- Exercise goal
Exercise in exact copying. Transcribe every entry that follows, word for word.

- Available data
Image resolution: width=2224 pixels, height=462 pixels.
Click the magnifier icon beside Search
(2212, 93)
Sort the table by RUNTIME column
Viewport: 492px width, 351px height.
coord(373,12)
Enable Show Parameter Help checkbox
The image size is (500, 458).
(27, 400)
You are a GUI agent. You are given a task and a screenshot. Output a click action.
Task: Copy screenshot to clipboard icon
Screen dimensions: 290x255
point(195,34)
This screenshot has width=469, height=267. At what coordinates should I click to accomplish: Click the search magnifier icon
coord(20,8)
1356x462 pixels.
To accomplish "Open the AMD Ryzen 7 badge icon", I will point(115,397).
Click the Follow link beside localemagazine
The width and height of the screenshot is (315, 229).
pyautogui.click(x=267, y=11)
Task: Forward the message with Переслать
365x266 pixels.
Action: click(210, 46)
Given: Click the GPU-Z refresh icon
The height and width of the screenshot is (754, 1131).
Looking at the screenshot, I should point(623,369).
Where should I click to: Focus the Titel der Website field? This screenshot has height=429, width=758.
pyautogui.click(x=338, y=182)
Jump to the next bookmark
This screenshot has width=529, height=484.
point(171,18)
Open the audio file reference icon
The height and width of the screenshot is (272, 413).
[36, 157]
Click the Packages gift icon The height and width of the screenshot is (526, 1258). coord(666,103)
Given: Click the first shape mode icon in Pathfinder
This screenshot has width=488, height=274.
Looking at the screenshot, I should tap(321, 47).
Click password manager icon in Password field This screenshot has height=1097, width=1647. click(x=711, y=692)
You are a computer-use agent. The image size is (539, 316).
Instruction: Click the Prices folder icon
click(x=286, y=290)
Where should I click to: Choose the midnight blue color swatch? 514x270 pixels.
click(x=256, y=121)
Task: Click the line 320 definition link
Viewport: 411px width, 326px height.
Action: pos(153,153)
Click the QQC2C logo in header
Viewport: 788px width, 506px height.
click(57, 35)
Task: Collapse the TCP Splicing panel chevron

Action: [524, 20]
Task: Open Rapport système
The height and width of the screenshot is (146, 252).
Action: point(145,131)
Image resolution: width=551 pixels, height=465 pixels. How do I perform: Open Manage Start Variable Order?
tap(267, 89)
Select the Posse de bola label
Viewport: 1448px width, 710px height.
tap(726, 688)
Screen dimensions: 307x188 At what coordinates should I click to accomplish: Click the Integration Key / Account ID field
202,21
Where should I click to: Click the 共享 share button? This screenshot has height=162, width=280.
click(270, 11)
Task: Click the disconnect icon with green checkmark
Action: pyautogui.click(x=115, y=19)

- Solution to this problem
Image resolution: width=2224 pixels, height=462 pixels.
Click the magnifier icon beside Search
(2212, 93)
Sort the table by RUNTIME column
Viewport: 492px width, 351px height.
coord(373,12)
Enable Show Parameter Help checkbox
The image size is (500, 458).
(27, 400)
You are a GUI agent. You are given a task and a screenshot. Output a click action.
Task: Copy screenshot to clipboard icon
Screen dimensions: 290x255
point(195,34)
This screenshot has width=469, height=267. At what coordinates should I click to accomplish: Click the search magnifier icon
coord(20,8)
1356x462 pixels.
To accomplish "Open the AMD Ryzen 7 badge icon", I will point(115,397).
Click the Follow link beside localemagazine
The width and height of the screenshot is (315, 229).
pyautogui.click(x=267, y=11)
Task: Forward the message with Переслать
365x266 pixels.
Action: click(210, 46)
Given: Click the GPU-Z refresh icon
The height and width of the screenshot is (754, 1131).
Looking at the screenshot, I should point(623,369).
Where should I click to: Focus the Titel der Website field? This screenshot has height=429, width=758.
pyautogui.click(x=338, y=182)
Jump to the next bookmark
This screenshot has width=529, height=484.
point(171,18)
Open the audio file reference icon
The height and width of the screenshot is (272, 413).
[36, 157]
Click the Packages gift icon The height and width of the screenshot is (526, 1258). coord(666,103)
Given: Click the first shape mode icon in Pathfinder
This screenshot has width=488, height=274.
Looking at the screenshot, I should tap(321, 47).
Click password manager icon in Password field This screenshot has height=1097, width=1647. click(x=711, y=692)
You are a computer-use agent. The image size is (539, 316).
Instruction: Click the Prices folder icon
click(x=286, y=290)
Where should I click to: Choose the midnight blue color swatch? 514x270 pixels.
click(x=256, y=121)
Task: Click the line 320 definition link
Viewport: 411px width, 326px height.
Action: pos(153,153)
Click the QQC2C logo in header
Viewport: 788px width, 506px height.
click(57, 35)
Task: Collapse the TCP Splicing panel chevron

Action: [524, 20]
Task: Open Rapport système
The height and width of the screenshot is (146, 252).
Action: point(145,131)
Image resolution: width=551 pixels, height=465 pixels. How do I perform: Open Manage Start Variable Order?
tap(267, 89)
Select the Posse de bola label
Viewport: 1448px width, 710px height.
tap(726, 688)
Screen dimensions: 307x188 At what coordinates should I click to accomplish: Click the Integration Key / Account ID field
202,21
Where should I click to: Click the 共享 share button? This screenshot has height=162, width=280.
click(270, 11)
Task: Click the disconnect icon with green checkmark
Action: pyautogui.click(x=115, y=19)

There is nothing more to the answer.